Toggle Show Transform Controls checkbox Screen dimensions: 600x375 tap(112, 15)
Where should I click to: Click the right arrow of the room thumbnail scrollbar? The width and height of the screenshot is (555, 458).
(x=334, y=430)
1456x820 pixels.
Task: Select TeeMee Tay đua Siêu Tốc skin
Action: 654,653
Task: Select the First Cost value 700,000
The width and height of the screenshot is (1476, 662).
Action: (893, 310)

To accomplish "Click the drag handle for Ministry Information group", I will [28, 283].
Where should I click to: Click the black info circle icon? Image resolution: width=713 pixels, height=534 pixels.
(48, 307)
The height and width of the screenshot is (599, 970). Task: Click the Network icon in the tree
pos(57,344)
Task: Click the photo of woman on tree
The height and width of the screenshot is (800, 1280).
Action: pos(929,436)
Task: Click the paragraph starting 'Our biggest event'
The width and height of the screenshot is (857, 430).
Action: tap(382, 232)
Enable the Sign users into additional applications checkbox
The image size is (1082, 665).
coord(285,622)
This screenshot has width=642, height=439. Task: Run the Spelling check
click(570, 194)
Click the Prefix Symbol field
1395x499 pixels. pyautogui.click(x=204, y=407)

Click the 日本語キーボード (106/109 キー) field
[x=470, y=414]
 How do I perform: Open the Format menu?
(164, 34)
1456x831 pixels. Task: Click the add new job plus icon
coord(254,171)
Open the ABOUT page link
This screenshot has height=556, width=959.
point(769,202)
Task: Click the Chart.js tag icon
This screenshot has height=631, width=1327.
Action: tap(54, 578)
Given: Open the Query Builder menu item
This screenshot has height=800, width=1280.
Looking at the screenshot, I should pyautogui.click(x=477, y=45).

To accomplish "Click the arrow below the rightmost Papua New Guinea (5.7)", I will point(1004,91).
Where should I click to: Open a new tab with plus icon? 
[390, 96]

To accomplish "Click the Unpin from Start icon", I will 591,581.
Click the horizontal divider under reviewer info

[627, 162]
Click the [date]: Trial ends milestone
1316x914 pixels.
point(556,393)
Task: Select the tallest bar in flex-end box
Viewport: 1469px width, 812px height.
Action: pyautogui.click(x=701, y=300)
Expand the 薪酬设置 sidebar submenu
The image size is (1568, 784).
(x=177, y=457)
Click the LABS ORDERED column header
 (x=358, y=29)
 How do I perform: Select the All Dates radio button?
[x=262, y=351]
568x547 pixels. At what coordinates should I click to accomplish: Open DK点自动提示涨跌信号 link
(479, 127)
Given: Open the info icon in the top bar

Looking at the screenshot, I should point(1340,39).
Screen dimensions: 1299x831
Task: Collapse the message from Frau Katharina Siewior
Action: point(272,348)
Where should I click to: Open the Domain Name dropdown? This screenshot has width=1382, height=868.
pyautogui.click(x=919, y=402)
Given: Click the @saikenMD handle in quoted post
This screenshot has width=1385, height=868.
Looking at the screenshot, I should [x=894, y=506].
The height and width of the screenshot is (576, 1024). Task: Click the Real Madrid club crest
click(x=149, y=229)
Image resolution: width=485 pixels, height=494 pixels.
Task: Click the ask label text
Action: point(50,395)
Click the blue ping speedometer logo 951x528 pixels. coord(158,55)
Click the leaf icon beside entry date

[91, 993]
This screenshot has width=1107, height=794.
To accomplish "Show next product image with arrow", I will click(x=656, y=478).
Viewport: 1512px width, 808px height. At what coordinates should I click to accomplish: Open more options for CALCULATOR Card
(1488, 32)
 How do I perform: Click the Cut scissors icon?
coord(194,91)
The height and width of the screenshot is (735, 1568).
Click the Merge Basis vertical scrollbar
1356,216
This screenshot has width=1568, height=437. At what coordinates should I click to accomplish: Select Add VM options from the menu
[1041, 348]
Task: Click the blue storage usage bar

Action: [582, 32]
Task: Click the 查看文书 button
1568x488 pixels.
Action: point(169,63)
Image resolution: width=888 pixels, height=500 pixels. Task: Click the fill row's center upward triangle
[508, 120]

+ + + +

## Your goal
Select every line of the records holding the string "Show".

## Solution for this problem
Toggle Show Transform Controls checkbox Screen dimensions: 600x375 tap(112, 15)
To accomplish "Show next product image with arrow", I will click(x=656, y=478).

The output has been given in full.